# [练习材料]
┏━━
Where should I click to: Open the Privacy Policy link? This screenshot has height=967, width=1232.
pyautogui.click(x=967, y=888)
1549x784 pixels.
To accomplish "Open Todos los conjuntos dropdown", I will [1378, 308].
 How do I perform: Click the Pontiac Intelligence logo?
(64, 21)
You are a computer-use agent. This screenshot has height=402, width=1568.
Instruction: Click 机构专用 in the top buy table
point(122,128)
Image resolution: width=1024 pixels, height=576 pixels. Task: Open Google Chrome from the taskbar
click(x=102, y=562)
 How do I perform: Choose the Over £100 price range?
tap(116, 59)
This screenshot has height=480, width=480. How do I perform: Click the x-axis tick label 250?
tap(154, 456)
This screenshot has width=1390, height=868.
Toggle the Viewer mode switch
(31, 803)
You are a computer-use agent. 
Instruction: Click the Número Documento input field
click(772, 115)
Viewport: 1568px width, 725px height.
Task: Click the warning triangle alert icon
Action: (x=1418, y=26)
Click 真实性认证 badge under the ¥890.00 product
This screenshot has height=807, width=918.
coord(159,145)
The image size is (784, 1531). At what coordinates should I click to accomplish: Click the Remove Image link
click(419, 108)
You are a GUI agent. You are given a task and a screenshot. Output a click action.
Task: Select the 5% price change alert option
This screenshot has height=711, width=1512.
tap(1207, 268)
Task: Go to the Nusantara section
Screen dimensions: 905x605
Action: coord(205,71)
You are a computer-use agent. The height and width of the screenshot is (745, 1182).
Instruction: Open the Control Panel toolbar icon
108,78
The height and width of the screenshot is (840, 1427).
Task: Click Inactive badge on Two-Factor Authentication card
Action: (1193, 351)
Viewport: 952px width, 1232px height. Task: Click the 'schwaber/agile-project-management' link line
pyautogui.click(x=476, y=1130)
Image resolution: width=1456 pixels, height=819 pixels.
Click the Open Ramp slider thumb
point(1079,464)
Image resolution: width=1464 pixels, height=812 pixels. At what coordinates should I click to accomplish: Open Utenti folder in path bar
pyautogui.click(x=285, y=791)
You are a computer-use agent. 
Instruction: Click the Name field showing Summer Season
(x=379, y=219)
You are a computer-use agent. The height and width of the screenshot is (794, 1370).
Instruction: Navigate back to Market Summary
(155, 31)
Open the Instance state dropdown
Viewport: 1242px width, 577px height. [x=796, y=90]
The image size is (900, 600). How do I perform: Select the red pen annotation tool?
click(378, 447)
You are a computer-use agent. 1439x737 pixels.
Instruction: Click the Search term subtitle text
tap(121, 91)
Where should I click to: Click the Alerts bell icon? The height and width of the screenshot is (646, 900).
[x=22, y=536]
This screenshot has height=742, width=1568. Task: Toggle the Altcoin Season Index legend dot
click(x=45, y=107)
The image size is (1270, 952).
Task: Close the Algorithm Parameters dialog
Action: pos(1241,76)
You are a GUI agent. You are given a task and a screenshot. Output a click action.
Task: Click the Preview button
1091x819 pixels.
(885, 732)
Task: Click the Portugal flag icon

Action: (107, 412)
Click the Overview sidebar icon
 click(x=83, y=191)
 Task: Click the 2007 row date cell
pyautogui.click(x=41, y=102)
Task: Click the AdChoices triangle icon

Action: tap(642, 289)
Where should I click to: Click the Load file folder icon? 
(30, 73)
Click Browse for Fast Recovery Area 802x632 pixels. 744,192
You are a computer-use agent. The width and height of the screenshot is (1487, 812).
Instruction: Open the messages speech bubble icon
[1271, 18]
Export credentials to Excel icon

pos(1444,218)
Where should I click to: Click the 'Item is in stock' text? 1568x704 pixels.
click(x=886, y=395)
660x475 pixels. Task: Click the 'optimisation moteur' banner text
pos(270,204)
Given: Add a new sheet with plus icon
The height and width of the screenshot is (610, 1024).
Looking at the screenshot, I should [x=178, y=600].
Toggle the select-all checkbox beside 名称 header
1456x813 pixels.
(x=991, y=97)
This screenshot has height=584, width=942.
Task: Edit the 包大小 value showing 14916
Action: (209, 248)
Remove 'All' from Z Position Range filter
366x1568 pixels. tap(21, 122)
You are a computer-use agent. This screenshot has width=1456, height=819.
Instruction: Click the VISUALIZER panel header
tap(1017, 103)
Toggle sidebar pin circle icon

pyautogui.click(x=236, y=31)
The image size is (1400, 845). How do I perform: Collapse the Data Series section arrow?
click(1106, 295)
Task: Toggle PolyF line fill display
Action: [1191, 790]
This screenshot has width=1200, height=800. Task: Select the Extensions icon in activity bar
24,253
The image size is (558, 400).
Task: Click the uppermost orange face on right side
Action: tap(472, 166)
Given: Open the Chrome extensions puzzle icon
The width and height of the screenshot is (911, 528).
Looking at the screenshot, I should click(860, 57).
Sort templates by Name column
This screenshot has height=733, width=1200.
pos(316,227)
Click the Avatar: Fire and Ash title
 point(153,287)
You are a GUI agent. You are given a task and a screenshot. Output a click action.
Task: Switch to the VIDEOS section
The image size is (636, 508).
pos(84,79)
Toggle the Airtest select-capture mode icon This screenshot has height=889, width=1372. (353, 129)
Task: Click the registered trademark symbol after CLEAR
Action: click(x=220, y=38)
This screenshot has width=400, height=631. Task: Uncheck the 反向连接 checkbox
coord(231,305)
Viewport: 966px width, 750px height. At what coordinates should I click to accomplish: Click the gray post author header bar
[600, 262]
┗━━
# [题目]
找出上面含有字符串“showing”的全部行，并把这些行逐一抄写出来。

# [参考答案]
Instruction: Click the Name field showing Summer Season
Task: Edit the 包大小 value showing 14916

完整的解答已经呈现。